If you’re building AI-powered apps: Instrument with the GenAI semantic conventions now — they’re in use and under active development, so your feedback shapes what gets standardised. Try the free Aspire Dashboard Docker image for local GenAI telemetry exploration — OTLP-native, no cloud account required. 如果你正在构建 AI 应用： 请立即使用 GenAI 语义约定进行埋点——它们已投入使用并处于活跃开发阶段，你的反馈将决定未来的标准化方向。尝试使用免费的 Aspire Dashboard Docker 镜像进行本地 GenAI 遥测探索——它是 OTLP 原生的，无需云账号。

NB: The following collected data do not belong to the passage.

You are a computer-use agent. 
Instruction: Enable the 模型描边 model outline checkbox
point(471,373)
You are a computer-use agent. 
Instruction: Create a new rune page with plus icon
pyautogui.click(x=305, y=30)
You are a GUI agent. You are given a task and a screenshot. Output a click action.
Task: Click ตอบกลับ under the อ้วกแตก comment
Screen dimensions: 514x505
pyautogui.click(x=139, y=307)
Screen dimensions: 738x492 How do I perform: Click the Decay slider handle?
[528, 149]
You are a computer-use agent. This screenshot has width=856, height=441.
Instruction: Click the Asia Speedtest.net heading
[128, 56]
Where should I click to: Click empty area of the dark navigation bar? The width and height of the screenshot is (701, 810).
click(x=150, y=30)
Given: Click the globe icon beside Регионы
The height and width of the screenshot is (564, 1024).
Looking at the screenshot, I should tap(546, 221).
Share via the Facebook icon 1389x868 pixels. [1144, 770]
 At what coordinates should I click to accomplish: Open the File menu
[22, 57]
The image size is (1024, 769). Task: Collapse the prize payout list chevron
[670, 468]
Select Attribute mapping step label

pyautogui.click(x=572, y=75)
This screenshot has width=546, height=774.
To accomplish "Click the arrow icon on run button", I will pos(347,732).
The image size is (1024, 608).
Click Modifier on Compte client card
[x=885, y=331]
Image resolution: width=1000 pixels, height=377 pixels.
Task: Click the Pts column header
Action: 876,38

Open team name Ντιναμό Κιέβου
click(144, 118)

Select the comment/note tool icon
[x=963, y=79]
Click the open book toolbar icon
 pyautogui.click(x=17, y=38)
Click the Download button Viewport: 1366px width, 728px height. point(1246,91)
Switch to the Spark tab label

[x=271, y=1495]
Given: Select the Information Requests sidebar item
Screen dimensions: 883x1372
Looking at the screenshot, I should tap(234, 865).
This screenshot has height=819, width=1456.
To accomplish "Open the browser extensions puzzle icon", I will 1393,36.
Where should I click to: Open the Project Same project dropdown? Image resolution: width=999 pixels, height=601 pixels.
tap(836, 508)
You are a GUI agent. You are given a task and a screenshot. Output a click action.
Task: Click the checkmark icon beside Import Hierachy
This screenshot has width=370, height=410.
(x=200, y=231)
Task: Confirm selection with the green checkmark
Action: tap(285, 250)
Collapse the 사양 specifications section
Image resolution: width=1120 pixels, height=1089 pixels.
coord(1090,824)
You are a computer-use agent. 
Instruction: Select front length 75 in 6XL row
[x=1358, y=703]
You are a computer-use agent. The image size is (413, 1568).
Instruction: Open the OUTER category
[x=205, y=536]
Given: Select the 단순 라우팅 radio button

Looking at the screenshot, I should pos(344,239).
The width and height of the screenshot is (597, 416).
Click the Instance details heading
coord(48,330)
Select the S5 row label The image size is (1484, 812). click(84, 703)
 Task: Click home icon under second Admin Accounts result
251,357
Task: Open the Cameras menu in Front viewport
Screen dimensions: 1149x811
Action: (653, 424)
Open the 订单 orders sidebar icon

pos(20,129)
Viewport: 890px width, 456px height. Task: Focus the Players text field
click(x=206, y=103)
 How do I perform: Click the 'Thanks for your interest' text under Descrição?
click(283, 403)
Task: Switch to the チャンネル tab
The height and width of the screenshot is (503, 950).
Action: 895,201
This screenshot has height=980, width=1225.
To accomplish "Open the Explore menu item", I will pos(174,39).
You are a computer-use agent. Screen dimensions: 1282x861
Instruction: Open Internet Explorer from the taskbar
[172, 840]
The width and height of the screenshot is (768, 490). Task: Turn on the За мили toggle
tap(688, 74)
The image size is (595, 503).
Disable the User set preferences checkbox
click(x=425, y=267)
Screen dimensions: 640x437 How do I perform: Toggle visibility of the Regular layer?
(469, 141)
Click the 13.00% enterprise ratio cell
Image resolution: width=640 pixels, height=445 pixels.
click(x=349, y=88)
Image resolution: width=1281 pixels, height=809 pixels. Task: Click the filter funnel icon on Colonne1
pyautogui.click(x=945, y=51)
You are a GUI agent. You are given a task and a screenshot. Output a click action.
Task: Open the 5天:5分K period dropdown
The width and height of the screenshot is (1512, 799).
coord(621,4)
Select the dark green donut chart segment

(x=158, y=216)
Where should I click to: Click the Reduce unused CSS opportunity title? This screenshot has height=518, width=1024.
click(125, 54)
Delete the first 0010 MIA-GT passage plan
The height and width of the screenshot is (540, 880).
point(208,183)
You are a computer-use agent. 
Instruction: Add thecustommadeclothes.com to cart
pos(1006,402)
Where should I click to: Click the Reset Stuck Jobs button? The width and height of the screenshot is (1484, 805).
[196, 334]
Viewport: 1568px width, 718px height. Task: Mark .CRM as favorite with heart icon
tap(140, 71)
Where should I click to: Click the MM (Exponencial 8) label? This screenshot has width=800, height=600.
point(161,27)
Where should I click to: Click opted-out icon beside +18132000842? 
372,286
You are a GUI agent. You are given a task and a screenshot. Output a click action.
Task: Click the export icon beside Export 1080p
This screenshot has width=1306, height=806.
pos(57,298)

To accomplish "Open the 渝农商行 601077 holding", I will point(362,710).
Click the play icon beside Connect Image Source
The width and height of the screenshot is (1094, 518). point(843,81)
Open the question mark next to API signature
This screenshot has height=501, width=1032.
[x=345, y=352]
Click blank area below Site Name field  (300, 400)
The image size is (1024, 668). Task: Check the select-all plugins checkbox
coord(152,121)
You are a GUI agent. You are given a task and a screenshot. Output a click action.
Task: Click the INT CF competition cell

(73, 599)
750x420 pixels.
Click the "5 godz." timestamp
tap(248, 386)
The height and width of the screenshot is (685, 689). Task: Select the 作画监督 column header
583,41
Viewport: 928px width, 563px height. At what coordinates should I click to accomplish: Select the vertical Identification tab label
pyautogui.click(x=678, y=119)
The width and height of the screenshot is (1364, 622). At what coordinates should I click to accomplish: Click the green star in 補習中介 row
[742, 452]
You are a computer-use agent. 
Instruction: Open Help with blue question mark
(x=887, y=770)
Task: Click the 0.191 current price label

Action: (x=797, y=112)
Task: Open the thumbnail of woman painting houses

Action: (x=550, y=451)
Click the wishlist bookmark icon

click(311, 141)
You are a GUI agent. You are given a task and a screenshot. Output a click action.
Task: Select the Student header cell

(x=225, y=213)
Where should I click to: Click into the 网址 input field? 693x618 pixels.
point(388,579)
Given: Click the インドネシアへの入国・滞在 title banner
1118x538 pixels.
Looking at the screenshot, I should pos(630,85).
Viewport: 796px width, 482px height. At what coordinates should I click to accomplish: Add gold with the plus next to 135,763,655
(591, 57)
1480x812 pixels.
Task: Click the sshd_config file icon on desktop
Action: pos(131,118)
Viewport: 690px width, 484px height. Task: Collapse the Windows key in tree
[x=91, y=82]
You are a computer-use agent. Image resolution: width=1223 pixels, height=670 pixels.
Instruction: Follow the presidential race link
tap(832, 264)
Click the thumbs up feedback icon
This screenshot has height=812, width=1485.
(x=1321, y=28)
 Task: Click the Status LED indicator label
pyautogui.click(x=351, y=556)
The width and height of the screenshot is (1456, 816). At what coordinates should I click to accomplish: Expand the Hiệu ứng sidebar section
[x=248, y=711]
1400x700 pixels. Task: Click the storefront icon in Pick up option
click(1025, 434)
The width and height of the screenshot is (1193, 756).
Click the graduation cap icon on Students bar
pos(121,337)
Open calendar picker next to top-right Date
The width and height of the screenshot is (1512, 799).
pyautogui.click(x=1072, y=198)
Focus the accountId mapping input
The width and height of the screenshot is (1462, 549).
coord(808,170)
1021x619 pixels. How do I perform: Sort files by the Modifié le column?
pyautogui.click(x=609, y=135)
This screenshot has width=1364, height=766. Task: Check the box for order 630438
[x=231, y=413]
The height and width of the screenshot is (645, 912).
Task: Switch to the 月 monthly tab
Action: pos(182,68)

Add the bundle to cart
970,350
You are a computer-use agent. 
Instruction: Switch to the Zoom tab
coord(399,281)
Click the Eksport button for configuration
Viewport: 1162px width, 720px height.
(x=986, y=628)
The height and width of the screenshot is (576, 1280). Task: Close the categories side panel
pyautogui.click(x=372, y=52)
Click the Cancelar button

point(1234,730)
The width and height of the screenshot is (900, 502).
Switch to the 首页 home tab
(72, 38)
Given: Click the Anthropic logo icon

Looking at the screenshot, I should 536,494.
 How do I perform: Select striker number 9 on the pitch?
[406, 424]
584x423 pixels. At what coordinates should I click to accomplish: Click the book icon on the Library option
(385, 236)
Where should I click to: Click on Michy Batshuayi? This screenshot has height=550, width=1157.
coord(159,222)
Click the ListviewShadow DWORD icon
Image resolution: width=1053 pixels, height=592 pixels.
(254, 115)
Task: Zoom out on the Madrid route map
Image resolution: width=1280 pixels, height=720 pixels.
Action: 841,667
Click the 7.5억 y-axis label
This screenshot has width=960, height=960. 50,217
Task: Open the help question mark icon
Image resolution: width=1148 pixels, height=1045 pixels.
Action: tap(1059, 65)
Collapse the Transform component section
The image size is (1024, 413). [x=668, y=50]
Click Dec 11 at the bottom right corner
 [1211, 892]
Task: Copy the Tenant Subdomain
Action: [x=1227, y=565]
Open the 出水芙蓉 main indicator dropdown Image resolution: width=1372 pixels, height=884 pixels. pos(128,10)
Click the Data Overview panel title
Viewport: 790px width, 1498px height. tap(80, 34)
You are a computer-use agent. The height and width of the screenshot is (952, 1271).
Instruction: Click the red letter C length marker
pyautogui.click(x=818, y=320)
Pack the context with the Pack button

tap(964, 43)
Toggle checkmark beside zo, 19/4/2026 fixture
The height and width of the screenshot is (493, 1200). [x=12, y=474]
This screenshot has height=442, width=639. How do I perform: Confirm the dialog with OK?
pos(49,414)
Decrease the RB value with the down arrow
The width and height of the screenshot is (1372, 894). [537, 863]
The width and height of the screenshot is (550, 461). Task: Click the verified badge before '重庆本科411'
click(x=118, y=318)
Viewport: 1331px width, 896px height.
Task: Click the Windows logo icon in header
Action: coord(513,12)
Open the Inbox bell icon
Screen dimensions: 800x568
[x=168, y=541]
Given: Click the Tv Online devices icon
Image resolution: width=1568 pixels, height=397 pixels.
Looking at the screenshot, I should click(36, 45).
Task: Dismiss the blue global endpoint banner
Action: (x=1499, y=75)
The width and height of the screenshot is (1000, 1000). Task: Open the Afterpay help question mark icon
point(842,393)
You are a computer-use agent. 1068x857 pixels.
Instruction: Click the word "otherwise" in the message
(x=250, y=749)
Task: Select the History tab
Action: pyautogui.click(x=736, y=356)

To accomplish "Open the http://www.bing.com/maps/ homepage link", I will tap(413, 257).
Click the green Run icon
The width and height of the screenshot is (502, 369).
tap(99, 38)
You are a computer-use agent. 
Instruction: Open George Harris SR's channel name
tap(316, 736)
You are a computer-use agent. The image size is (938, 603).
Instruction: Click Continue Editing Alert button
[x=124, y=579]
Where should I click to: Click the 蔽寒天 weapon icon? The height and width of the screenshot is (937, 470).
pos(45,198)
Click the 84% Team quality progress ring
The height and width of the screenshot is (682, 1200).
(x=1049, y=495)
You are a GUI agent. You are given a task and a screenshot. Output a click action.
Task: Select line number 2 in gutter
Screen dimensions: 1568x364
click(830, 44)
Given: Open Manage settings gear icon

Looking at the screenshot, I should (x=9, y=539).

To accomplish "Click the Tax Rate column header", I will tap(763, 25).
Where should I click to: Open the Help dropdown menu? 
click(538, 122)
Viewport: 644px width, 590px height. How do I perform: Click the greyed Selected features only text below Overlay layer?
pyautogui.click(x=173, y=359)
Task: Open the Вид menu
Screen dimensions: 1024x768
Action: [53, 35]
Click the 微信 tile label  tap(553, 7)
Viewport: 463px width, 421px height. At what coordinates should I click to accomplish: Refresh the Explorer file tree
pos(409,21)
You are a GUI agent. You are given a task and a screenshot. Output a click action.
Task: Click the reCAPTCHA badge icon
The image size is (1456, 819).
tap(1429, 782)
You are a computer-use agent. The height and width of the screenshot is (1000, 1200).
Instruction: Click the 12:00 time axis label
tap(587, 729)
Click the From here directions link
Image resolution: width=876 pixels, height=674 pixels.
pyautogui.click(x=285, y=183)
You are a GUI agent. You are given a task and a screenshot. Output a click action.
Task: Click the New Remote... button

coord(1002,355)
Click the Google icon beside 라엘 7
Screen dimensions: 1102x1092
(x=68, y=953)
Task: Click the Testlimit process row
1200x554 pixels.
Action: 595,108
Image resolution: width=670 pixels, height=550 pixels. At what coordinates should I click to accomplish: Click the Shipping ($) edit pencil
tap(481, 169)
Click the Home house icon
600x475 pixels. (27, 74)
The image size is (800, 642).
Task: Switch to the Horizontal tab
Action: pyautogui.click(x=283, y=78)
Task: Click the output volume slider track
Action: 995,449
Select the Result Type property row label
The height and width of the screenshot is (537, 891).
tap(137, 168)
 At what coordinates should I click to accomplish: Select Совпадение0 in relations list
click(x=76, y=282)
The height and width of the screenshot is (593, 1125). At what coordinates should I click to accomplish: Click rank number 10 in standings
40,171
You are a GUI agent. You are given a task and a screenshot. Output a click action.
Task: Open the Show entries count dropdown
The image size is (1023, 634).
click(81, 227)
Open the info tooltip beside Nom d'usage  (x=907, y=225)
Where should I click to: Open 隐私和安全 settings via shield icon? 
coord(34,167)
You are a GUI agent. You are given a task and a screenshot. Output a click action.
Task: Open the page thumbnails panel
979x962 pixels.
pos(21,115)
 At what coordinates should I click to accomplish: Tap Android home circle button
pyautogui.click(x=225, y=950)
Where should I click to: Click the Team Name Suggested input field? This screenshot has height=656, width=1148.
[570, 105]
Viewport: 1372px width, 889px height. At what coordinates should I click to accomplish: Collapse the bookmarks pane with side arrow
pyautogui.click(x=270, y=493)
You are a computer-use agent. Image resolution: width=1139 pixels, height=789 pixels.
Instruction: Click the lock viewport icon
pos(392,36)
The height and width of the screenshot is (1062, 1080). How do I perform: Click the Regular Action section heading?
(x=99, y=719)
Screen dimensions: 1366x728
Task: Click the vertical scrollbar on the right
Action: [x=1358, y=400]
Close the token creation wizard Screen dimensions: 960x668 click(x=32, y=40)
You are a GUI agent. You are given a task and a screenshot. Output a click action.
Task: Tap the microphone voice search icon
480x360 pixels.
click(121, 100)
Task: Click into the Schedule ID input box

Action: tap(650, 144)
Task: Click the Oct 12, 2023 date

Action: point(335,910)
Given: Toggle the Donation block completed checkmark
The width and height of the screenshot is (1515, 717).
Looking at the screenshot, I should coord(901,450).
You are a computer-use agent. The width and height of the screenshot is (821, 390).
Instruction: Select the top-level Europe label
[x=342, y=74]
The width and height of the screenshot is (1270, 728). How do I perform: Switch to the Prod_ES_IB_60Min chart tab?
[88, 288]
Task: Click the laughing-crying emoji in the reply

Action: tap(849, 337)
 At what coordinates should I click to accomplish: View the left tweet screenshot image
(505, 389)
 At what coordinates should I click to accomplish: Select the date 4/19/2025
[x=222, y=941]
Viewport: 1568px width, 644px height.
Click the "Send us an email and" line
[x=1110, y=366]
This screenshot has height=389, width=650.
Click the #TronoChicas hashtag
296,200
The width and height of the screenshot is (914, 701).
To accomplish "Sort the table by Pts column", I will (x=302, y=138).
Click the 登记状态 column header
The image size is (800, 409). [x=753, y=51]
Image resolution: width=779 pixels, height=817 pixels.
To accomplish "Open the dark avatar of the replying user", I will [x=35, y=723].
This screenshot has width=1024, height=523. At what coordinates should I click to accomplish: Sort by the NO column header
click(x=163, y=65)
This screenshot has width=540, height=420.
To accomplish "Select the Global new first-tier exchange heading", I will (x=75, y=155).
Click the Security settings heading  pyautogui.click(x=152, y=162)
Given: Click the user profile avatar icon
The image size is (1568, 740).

If you’re a platform/infra engineer: OTel Collector declarative config is now stable — worth revisiting your collector setup if you deferred it waiting for stability. Check if your AI tooling already emits OTel (Copilot and Codex do) — you may have free telemetry sitting uncollected. 如果你是平台/基础设施工程师： OTel Collector 的声明式配置现已稳定——如果你之前因等待稳定性而推迟了配置，现在是重新审视的好时机。检查你的 AI 工具是否已支持 OTel 输出（Copilot 和 Codex 已经支持）——你可能正坐拥大量未被采集的免费遥测数据。
If you’re evaluating observability vendors: Prioritise OTLP-native backends. Vendor lock-in via proprietary agents is increasingly a bad bet when the standard is this mature. 如果你正在评估可观测性供应商： 请优先选择 OTLP 原生后端。在标准如此成熟的今天，通过专有 Agent 导致的供应商锁定已不再是明智之举。